Project

RAGBench

RAG evaluation platform — FastAPI, Qdrant, PostgreSQL, Next.js, Docker

Code ↗

The problem

Every RAG system has the same painful iteration loop: change the chunking strategy, re-embed everything, run eval queries, compare results manually. There's no fast way to know whether BM25 or dense retrieval is better for your corpus, or what chunk size maximizes recall without hurting precision.

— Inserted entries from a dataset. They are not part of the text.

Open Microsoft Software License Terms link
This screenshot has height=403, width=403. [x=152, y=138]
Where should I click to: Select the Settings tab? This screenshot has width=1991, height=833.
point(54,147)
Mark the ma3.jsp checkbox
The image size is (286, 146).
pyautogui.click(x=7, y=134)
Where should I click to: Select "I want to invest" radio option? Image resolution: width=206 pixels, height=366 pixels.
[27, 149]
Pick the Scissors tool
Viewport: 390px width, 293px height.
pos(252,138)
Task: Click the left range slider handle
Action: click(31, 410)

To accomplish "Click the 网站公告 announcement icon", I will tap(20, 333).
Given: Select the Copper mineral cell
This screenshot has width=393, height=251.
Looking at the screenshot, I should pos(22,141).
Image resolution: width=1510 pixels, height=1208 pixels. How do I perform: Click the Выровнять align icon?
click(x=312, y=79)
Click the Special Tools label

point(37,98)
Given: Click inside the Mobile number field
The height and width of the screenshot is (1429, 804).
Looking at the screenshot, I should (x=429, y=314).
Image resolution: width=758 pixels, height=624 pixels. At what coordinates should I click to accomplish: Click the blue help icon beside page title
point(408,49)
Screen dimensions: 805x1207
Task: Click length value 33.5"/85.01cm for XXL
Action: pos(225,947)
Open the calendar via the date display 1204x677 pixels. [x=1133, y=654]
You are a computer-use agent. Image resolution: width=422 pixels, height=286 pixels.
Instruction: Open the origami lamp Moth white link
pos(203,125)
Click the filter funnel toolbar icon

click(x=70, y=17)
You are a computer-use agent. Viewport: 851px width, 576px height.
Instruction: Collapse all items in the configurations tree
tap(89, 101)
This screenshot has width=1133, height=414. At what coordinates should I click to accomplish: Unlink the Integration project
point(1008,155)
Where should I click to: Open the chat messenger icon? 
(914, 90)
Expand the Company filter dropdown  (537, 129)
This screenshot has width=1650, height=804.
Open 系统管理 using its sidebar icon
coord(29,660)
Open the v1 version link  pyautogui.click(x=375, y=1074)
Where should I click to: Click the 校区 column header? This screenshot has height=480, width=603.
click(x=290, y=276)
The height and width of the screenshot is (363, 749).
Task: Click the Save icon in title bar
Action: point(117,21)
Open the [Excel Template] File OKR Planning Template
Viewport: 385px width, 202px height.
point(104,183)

RAGBench is a no-code platform for this experimentation loop — upload a corpus, configure a pipeline, run it, see the numbers, compare against a previous run.

Hybrid retrieval

After benchmarking keyword vs. semantic search on several document types, I found neither dominates: keyword search (BM25) is better for precise term lookups, dense search is better for semantic paraphrases. The platform implements Reciprocal Rank Fusion (RRF) to merge the two result lists, consistently outperforming either alone on mixed-query test sets.

Evaluation

Integrated DeepEval's RAG Triad — faithfulness, answer relevancy, context recall — run automatically after each pipeline execution. Results are stored in PostgreSQL and surfaced in a run-comparison dashboard so you can diff two pipeline configs side by side.

Dev experience

The entire stack is Dockerized. make up starts Qdrant, PostgreSQL, the FastAPI backend, and the Next.js frontend. No manual setup, no environment drift between machines.